Confiar en el Camino Desconocido
La obra oculta de la Gracia
Confiar en el Camino Desconocido
Domingo, 7 de diciembre de 2025 — Segundo Domingo de Adviento
El Padre Richard Rohr describe cómo llegó a confiar en Dios en tiempos de incertidumbre e incluso de aparente oscuridad:
Salí del seminario en 1970 pensando que mi trabajo era tener una respuesta para cada pregunta. Lo que he aprendido es que no saber, y a menudo ni siquiera necesitar saber, son —sorpresa de sorpresas— formas más profundas de conocimiento y una mayor compasión. Esto es seguramente lo que los místicos entienden por «muerte» y por qué hablan de ella con tantas metáforas. Es la transición esencial. Quizás por eso Jesús elogió la fe incluso más que el amor; quizás por eso San Juan de la Cruz llamó a la fe «oscuridad luminosa». Sí, el amor es la meta final, pero una confianza cada vez más profunda en la oscuridad es el camino para alcanzarla. [1]
Mi buen amigo Gerald May arrojó nueva luz sobre el significado de la frase de Juan de la Cruz «la noche oscura del alma». Dijo que Dios tiene que obrar en el alma en secreto y en la oscuridad, porque si supiéramos plenamente lo que sucede y lo que el Misterio/Dios/la gracia eventualmente nos pedirá, intentaríamos tomar las riendas o detener todo el proceso. May escribe:
La noche oscura es algo profundamente bueno. Es un proceso espiritual continuo en el que nos liberamos de apegos y compulsiones y nos empoderamos para vivir y amar con mayor libertad. A veces, este abandono de viejas costumbres es doloroso, en ocasiones incluso devastador. Pero no es por eso que la noche se llama "oscura". La oscuridad de la noche no implica nada siniestro, solo que la liberación ocurre de forma oculta, bajo nuestro conocimiento y comprensión. Sucede misteriosamente, en secreto y más allá de nuestro control consciente. [2]
Nadie supervisa su propia muerte voluntariamente, aun cuando es el falso yo el que muere. Dios tiene que deshacer nuestras ilusiones en secreto, por así decirlo, cuando no estamos observando y no tenemos el control perfecto, dicen los místicos. Avanzamos de maneras que ni siquiera comprendemos, mediante la silenciosa acción del tiempo y la gracia, como si "un abismo llama a otro abismo" (Salmo 42:8). En otras palabras, el Espíritu inicia una profunda resonancia e intimidad con nuestro espíritu, a medida que el infinito sí divino evoca un sí cada vez más profundo en nosotros. [3]
Como dice James Finley, uno de los principales profesores del CAC: "El místico no es quien dice: '¡Mira lo que he hecho!'. El místico es quien dice: 'Mira lo que el amor me ha hecho. No queda nada más que el amor íntimo de Dios entregándose a mí como yo mismo'. Esa es la bienaventuranza en la pobreza: cuando todo lo que no es Dios en nosotros se disuelve, y finalmente nos damos cuenta de que ya somos tan hermosos como Dios es hermoso, porque Dios nos dio la infinita belleza de Dios como quienes somos". [4]
1 Adaptado de Richard Rohr, Things Hidden: Scripture as Spirituality, rev. ed. (Franciscan Media, 2022), 38.

[QUÉ DEBE HACER]
a. Determine si cada afirmación concuerda con el fragmento sobre la noche oscura del alma y responda sí o no, citando literalmente las palabras que lo deciden: (i) Rohr salió del seminario en 1970. (ii) Según May, la noche se llama oscura por lo doloroso que resulta abandonar viejas costumbres. (iii) James Finley es uno de los principales profesores del CAC.
b. Reanude el fragmento sobre la noche oscura del alma a partir del punto en que se interrumpe.
Las filas no guardan ninguna relación con el fragmento sobre la noche oscura del alma.

[DATOS REGISTRADOS]
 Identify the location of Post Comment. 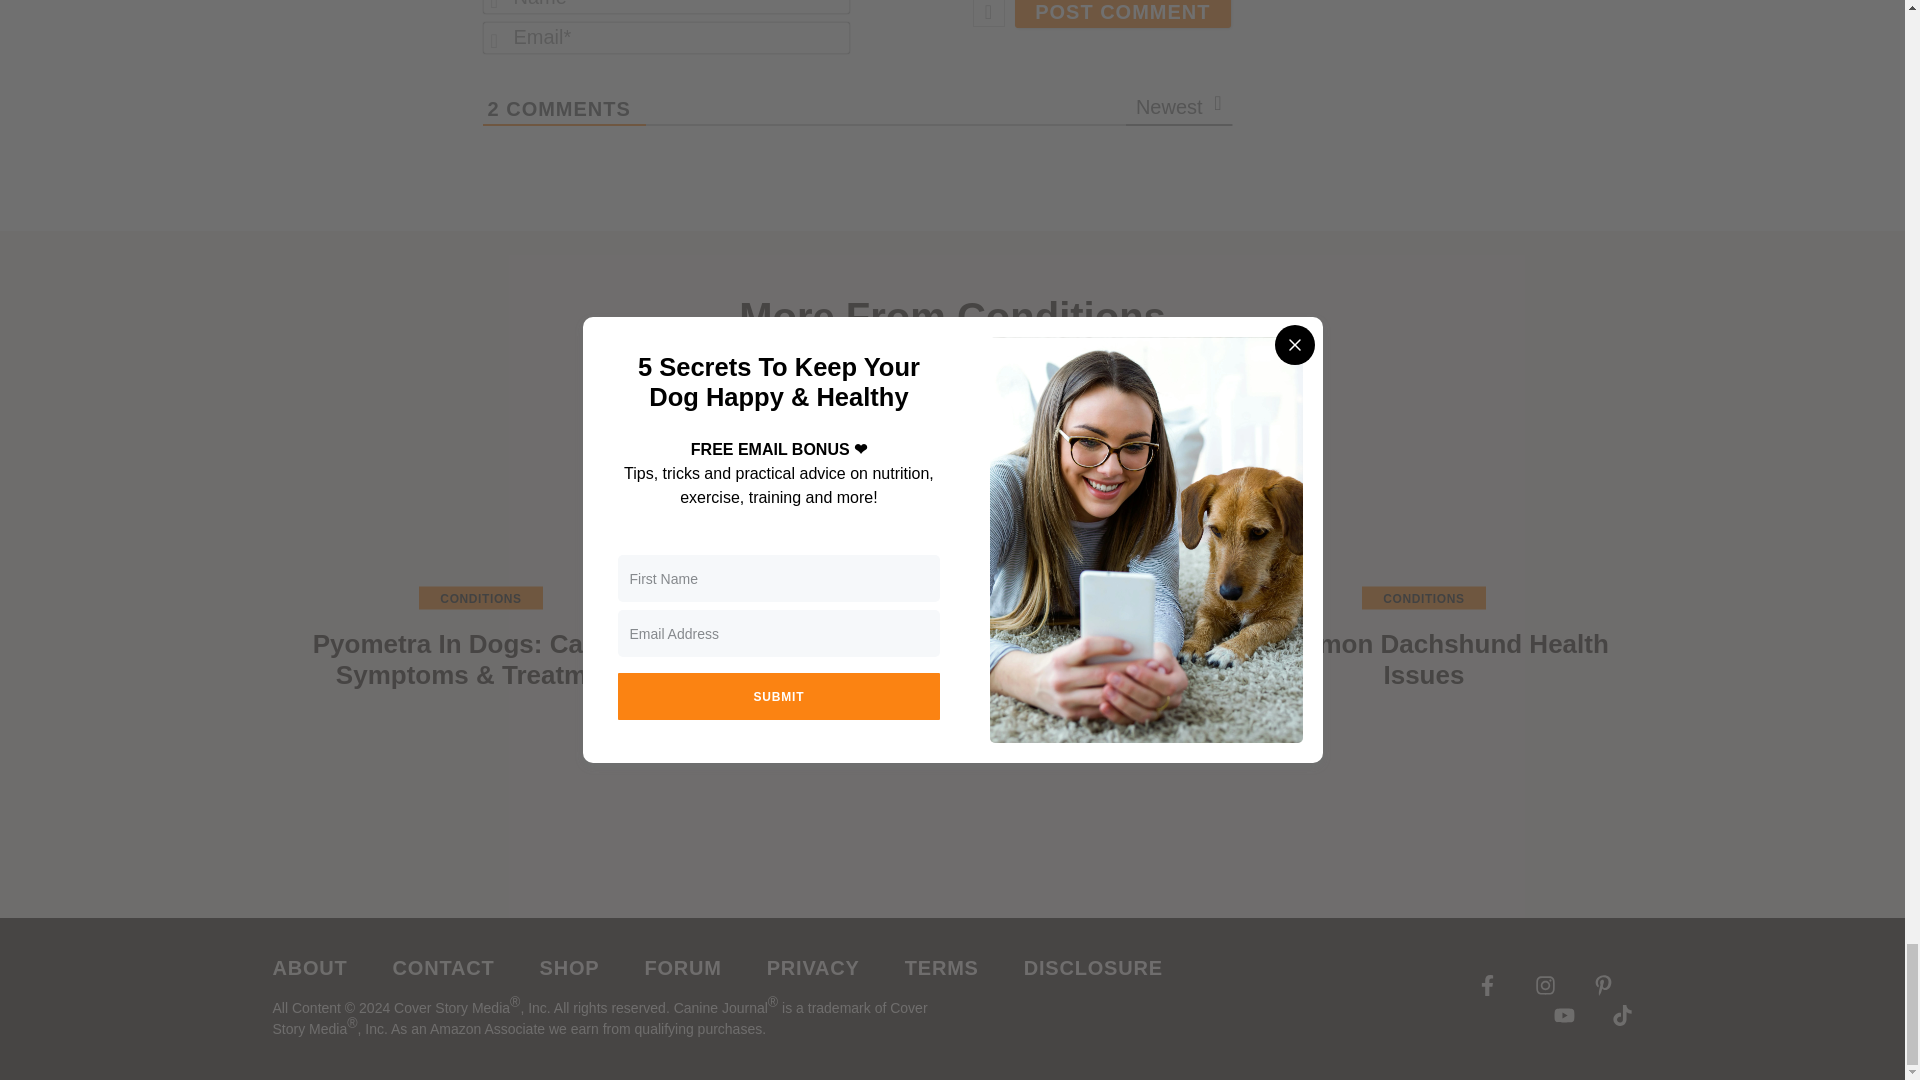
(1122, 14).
---
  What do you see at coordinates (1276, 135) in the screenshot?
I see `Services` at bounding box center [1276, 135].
---
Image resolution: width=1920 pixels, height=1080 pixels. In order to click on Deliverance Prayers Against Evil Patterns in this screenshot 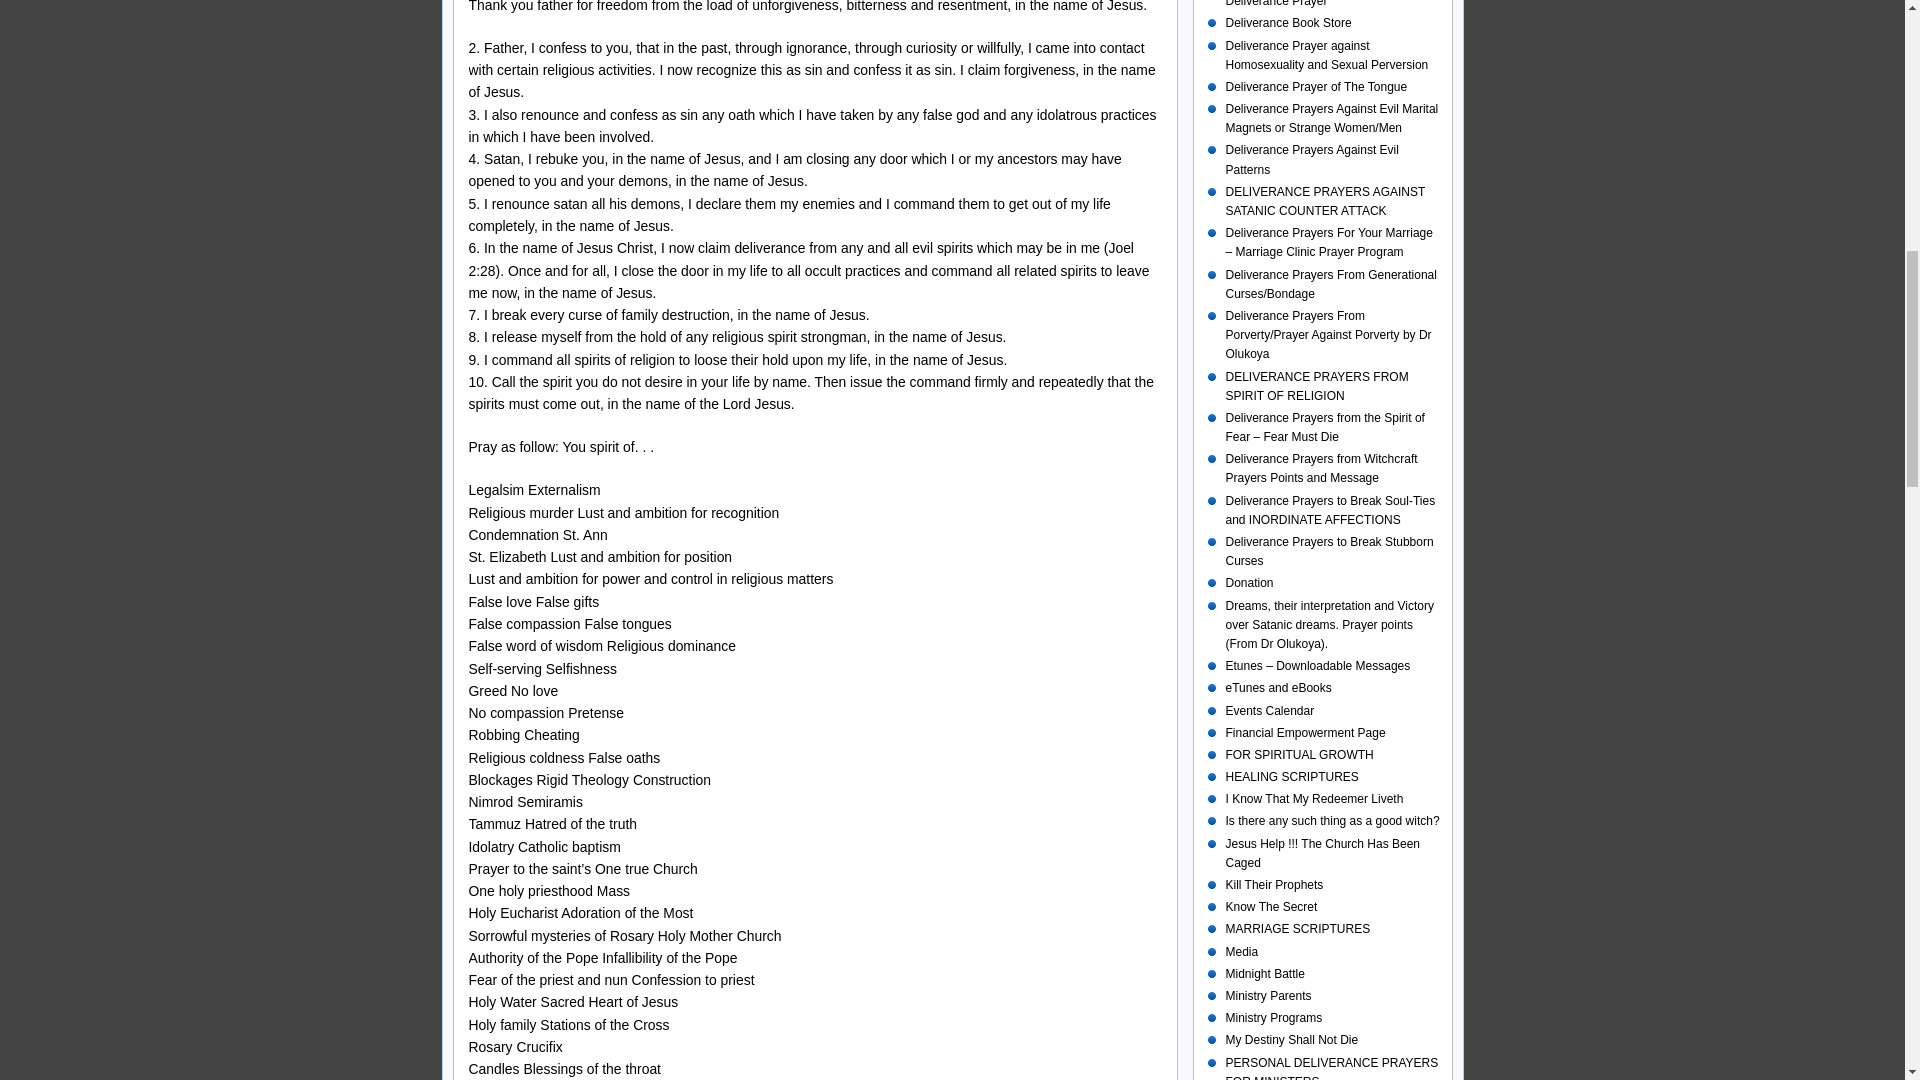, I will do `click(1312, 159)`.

[RESPUESTAS DE LA ACTIVIDAD]
a.
(i) Sí: «Salí del seminario en 1970 pensando que mi trabajo era tener una respuesta para cada pregunta.»
(ii) No: «La oscuridad de la noche no implica nada siniestro, solo que la liberación ocurre de forma oculta, bajo nuestro conocimiento y comprensión.»
(iii) Sí: «uno de los principales profesores del CAC»

b.
2 Gerald G. May, The Dark Night of the Soul: A Psychiatrist Explores the Connection Between Darkness and Spiritual Growth (HarperOne, 2004), 4–5.
3 Adaptado de Richard Rohr, Falling Upward: A Spirituality for the Two Halves of Life, rev. ed. (Jossey-Bass, 2024), 32.
4 James Finley, Intimacy: The Divine Ambush (Center for Action and Contemplation, 2013). Available as MP3 audio download.